_WHAT TO WORK ON_:
To complete the exercise, write out all the data exactly.

_MATERIAL PROVIDED_:
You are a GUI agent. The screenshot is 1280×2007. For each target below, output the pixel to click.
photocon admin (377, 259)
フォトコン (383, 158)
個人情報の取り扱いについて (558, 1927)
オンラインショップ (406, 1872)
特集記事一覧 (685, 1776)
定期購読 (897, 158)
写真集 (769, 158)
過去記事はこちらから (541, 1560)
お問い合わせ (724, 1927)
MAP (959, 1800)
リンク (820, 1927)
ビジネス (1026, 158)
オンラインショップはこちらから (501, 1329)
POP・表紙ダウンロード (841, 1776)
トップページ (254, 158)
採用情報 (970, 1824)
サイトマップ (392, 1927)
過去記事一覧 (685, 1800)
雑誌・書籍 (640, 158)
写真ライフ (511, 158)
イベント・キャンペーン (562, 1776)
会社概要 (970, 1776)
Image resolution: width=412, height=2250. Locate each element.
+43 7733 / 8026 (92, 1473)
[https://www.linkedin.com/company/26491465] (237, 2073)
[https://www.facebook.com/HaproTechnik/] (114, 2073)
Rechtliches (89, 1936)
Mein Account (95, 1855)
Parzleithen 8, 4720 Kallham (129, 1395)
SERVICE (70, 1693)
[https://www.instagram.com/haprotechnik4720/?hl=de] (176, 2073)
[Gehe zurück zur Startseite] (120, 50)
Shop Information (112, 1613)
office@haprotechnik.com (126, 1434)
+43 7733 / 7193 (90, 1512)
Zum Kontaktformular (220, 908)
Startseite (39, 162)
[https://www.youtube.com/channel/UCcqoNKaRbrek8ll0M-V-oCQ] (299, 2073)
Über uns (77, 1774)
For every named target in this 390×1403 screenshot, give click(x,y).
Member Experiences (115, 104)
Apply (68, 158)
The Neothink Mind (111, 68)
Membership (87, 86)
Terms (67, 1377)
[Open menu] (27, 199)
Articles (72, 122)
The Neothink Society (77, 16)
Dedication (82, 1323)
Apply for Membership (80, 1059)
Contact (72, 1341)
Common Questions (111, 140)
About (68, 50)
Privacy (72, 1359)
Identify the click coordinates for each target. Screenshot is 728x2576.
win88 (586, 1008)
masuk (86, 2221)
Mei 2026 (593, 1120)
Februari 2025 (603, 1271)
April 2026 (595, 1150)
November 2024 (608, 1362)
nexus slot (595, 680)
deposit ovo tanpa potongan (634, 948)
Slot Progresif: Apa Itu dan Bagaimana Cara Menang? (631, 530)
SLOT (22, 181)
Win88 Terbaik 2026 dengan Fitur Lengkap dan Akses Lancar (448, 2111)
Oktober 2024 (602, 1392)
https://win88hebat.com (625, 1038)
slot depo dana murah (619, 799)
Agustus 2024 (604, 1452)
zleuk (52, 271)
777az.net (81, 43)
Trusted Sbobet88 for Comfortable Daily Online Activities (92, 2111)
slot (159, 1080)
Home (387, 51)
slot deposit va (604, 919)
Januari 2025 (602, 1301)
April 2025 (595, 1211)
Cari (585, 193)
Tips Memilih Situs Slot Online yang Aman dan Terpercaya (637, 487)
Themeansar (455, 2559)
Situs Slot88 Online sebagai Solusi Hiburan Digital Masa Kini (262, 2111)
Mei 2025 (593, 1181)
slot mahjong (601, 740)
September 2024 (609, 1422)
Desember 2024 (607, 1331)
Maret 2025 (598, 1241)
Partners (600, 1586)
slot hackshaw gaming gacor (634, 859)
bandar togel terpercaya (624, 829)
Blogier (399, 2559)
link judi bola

_RESPONSE FOR THIS EXERCISE_:
You are a GUI agent. The screenshot is 1280×2007. For each target below, output the pixel to click.
photocon admin (377, 259)
フォトコン (383, 158)
個人情報の取り扱いについて (558, 1927)
オンラインショップ (406, 1872)
特集記事一覧 (685, 1776)
定期購読 (897, 158)
写真集 (769, 158)
過去記事はこちらから (541, 1560)
お問い合わせ (724, 1927)
MAP (959, 1800)
リンク (820, 1927)
ビジネス (1026, 158)
オンラインショップはこちらから (501, 1329)
POP・表紙ダウンロード (841, 1776)
トップページ (254, 158)
採用情報 (970, 1824)
サイトマップ (392, 1927)
過去記事一覧 (685, 1800)
雑誌・書籍 (640, 158)
写真ライフ (511, 158)
イベント・キャンペーン (562, 1776)
会社概要 (970, 1776)
Image resolution: width=412, height=2250. Locate each element.
+43 7733 / 8026 (92, 1473)
[https://www.linkedin.com/company/26491465] (237, 2073)
[https://www.facebook.com/HaproTechnik/] (114, 2073)
Rechtliches (89, 1936)
Mein Account (95, 1855)
Parzleithen 8, 4720 Kallham (129, 1395)
SERVICE (70, 1693)
[https://www.instagram.com/haprotechnik4720/?hl=de] (176, 2073)
[Gehe zurück zur Startseite] (120, 50)
Shop Information (112, 1613)
office@haprotechnik.com (126, 1434)
+43 7733 / 7193 (90, 1512)
Zum Kontaktformular (220, 908)
Startseite (39, 162)
[https://www.youtube.com/channel/UCcqoNKaRbrek8ll0M-V-oCQ] (299, 2073)
Über uns (77, 1774)
For every named target in this 390×1403 screenshot, give click(x,y).
Member Experiences (115, 104)
Apply (68, 158)
The Neothink Mind (111, 68)
Membership (87, 86)
Terms (67, 1377)
[Open menu] (27, 199)
Articles (72, 122)
The Neothink Society (77, 16)
Dedication (82, 1323)
Apply for Membership (80, 1059)
Contact (72, 1341)
Common Questions (111, 140)
About (68, 50)
Privacy (72, 1359)
Identify the click coordinates for each target. Screenshot is 728x2576.
win88 (586, 1008)
masuk (86, 2221)
Mei 2026 (593, 1120)
Februari 2025 (603, 1271)
April 2026 (595, 1150)
November 2024 (608, 1362)
nexus slot (595, 680)
deposit ovo tanpa potongan (634, 948)
Slot Progresif: Apa Itu dan Bagaimana Cara Menang? (631, 530)
SLOT (22, 181)
Win88 Terbaik 2026 dengan Fitur Lengkap dan Akses Lancar (448, 2111)
Oktober 2024 (602, 1392)
https://win88hebat.com (625, 1038)
slot depo dana murah (619, 799)
Agustus 2024 (604, 1452)
zleuk (52, 271)
777az.net (81, 43)
Trusted Sbobet88 for Comfortable Daily Online Activities (92, 2111)
slot (159, 1080)
Home (387, 51)
slot deposit va (604, 919)
Januari 2025 (602, 1301)
April 2025 (595, 1211)
Cari (585, 193)
Tips Memilih Situs Slot Online yang Aman dan Terpercaya (637, 487)
Themeansar (455, 2559)
Situs Slot88 Online sebagai Solusi Hiburan Digital Masa Kini (262, 2111)
Mei 2025 (593, 1181)
slot mahjong (601, 740)
September 2024 (609, 1422)
Desember 2024 (607, 1331)
Maret 2025 (598, 1241)
Partners (600, 1586)
slot hackshaw gaming gacor (634, 859)
bandar togel terpercaya (624, 829)
Blogier (399, 2559)
link judi bola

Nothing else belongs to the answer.